Limit Order Book Event Stream Prediction with Diffusion Model
Zetao Zheng, Guoan Li, Deqiang Ouyang, Decui Liang, Jie Shao

TL;DR
This paper introduces LOBDIF, a diffusion model-based approach for predicting limit order book events, capturing complex time-event dependencies more effectively than traditional stochastic models, and demonstrating superior performance on real-world data.
Contribution
The paper presents a novel diffusion model framework for LOB event prediction, improving modeling of time-event distributions and outperforming existing methods.
Findings
LOBIDF outperforms state-of-the-art methods in experiments.
The diffusion model effectively captures complex market dynamics.

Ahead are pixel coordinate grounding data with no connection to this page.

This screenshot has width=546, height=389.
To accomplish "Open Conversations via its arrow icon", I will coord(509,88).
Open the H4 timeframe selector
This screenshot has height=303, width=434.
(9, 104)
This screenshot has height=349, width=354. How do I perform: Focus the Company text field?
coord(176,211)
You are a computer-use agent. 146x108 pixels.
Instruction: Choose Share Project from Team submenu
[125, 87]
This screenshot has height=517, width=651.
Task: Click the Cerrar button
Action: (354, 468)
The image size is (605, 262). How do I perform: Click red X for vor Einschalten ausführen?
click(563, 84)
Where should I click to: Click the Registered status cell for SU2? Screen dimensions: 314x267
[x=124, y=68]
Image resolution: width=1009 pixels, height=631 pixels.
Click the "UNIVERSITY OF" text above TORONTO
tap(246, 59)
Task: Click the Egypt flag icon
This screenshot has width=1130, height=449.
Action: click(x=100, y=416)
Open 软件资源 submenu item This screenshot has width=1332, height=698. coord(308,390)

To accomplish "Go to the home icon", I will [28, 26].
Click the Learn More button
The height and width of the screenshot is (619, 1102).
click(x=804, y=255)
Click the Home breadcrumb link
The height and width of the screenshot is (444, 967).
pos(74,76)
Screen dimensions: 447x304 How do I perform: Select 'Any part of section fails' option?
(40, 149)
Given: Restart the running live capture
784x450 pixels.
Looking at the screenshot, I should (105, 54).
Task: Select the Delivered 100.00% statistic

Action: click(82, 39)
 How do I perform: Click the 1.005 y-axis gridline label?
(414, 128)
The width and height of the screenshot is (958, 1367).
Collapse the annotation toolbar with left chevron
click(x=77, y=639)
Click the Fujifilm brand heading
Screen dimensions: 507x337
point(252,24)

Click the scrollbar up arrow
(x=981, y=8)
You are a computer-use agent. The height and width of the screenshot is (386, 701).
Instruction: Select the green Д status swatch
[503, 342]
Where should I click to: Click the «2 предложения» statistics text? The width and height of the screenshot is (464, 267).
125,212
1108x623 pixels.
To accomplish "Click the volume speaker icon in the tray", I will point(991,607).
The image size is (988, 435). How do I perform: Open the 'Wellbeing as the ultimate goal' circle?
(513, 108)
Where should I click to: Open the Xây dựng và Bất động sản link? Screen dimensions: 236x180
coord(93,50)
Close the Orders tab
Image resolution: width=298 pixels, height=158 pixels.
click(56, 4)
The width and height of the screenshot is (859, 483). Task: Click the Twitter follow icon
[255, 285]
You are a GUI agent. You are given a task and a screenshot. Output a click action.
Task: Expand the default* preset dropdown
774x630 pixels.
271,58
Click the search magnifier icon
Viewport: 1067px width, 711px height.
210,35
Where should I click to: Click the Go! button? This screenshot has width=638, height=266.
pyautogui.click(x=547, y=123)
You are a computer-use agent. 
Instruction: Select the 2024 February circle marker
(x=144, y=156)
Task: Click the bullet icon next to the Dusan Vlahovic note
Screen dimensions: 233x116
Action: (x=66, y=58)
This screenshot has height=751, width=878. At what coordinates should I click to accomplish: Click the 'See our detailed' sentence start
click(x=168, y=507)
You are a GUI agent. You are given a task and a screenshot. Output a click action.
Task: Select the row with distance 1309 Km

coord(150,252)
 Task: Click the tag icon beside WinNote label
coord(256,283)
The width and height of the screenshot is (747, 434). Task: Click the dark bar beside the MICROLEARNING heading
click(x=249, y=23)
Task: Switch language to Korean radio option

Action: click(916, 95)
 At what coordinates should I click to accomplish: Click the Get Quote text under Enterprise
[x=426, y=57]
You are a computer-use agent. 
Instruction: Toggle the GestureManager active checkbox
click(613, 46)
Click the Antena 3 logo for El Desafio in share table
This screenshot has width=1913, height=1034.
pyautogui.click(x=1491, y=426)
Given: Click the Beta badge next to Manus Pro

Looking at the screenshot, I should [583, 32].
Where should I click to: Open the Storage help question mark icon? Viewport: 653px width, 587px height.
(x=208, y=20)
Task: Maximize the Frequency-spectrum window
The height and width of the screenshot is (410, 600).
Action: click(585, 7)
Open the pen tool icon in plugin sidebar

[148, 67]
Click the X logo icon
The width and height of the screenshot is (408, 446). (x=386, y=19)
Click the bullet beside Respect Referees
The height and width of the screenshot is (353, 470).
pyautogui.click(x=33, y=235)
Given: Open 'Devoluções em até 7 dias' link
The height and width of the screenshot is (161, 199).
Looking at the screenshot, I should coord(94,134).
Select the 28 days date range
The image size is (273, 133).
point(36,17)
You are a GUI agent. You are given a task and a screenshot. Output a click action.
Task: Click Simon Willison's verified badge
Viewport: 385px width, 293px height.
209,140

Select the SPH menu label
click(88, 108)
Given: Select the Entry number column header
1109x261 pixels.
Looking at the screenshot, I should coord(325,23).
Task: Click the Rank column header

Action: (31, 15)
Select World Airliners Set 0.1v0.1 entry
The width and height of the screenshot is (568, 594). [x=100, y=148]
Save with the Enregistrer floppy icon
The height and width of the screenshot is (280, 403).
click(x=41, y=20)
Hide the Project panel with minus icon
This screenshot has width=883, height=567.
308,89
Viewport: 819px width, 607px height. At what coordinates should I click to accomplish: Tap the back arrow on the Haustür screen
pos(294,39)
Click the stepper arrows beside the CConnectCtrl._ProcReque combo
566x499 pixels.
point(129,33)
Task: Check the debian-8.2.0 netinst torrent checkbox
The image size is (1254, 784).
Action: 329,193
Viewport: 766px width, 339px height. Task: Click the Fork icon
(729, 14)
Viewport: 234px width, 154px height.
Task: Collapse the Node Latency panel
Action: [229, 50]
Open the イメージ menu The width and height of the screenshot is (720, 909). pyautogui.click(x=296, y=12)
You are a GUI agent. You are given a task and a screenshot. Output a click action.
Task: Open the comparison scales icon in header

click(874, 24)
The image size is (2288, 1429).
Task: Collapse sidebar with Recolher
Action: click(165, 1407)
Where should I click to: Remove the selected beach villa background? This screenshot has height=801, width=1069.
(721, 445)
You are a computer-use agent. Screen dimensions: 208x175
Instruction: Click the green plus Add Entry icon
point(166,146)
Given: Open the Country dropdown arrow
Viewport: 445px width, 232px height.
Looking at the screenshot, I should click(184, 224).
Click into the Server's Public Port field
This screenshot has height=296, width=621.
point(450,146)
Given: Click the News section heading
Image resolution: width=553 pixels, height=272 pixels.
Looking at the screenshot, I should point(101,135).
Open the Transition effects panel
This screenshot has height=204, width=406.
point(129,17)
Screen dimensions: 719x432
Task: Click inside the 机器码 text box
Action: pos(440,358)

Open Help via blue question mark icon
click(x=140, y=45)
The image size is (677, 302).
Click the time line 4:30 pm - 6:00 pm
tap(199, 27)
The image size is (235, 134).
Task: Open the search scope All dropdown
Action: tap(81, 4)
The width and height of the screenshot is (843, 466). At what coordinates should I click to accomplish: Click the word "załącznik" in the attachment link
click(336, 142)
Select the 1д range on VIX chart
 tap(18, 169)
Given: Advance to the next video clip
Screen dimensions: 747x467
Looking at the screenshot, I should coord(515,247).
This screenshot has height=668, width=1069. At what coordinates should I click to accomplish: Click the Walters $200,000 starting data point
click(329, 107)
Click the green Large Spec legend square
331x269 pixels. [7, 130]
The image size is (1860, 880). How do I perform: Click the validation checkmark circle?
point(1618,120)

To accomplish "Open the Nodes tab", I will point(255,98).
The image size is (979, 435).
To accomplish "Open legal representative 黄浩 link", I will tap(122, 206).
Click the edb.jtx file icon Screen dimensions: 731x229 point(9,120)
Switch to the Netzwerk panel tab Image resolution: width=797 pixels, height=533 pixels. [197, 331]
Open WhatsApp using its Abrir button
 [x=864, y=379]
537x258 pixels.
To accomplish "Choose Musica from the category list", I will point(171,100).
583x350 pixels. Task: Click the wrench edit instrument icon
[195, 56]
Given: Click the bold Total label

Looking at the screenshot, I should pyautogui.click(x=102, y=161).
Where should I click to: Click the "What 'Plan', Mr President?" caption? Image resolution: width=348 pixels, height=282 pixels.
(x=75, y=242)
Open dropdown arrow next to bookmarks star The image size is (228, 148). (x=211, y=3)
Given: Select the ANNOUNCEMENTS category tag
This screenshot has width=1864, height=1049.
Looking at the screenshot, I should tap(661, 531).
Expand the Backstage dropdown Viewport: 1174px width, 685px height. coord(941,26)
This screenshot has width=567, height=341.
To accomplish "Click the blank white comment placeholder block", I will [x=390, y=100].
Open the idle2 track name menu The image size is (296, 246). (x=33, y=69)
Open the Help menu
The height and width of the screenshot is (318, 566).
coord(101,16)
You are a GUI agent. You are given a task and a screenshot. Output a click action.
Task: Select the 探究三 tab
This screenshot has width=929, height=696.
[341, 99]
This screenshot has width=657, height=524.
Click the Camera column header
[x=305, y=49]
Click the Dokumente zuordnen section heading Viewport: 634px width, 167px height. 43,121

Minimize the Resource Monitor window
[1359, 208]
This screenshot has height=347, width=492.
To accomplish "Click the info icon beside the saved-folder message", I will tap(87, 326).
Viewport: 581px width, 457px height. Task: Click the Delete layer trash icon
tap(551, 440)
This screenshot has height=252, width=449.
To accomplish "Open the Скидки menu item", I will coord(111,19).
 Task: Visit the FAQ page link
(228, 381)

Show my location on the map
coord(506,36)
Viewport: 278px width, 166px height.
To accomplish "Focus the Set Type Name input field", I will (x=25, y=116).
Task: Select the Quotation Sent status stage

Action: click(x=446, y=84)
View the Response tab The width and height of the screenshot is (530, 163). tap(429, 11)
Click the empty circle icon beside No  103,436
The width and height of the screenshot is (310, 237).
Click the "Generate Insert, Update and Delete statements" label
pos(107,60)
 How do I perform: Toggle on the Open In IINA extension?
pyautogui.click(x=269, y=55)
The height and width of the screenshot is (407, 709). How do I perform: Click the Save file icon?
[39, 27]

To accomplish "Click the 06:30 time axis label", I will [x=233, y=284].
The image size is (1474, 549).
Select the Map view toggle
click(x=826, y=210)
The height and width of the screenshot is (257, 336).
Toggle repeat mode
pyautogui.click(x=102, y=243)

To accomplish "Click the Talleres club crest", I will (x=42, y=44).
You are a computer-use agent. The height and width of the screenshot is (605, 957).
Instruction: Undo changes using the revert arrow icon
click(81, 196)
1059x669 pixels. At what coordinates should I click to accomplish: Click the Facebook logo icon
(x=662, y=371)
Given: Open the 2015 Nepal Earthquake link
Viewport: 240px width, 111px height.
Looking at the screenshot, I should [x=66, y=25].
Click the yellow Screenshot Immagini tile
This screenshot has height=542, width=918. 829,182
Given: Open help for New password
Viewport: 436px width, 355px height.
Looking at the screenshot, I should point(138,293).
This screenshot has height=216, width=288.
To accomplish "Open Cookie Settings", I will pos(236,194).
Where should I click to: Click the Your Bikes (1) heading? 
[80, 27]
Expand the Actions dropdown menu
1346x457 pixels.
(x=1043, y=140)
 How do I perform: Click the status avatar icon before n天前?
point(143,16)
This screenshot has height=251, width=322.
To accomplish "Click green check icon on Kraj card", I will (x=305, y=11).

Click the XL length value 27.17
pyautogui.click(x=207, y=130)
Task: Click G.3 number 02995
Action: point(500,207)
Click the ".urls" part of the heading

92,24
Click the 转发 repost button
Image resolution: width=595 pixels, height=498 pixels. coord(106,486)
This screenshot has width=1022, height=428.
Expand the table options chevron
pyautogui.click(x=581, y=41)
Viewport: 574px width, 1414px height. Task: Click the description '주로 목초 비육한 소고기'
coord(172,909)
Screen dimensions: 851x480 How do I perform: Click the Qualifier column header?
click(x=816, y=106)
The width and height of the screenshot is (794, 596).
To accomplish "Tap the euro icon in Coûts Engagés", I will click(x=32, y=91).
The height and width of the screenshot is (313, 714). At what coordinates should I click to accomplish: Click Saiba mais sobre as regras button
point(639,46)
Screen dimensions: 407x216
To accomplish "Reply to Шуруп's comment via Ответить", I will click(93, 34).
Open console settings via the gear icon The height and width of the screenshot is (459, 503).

The approach accelerates inference with skip-step sampling.
Abstract
Limit order book (LOB) is a dynamic, event-driven system that records real-time market demand and supply for a financial asset in a stream flow. Event stream prediction in LOB refers to forecasting both the timing and the type of events. The challenge lies in modeling the time-event distribution to capture the interdependence between time and event type, which has traditionally relied on stochastic point processes. However, modeling complex market dynamics using stochastic processes, e.g., Hawke stochastic process, can be simplistic and struggle to capture the evolution of market dynamics. In this study, we present LOBDIF (LOB event stream prediction with diffusion model), which offers a new paradigm for event stream prediction within the LOB system. LOBDIF learns the complex time-event distribution by leveraging a diffusion model, which decomposes the time-event distribution into…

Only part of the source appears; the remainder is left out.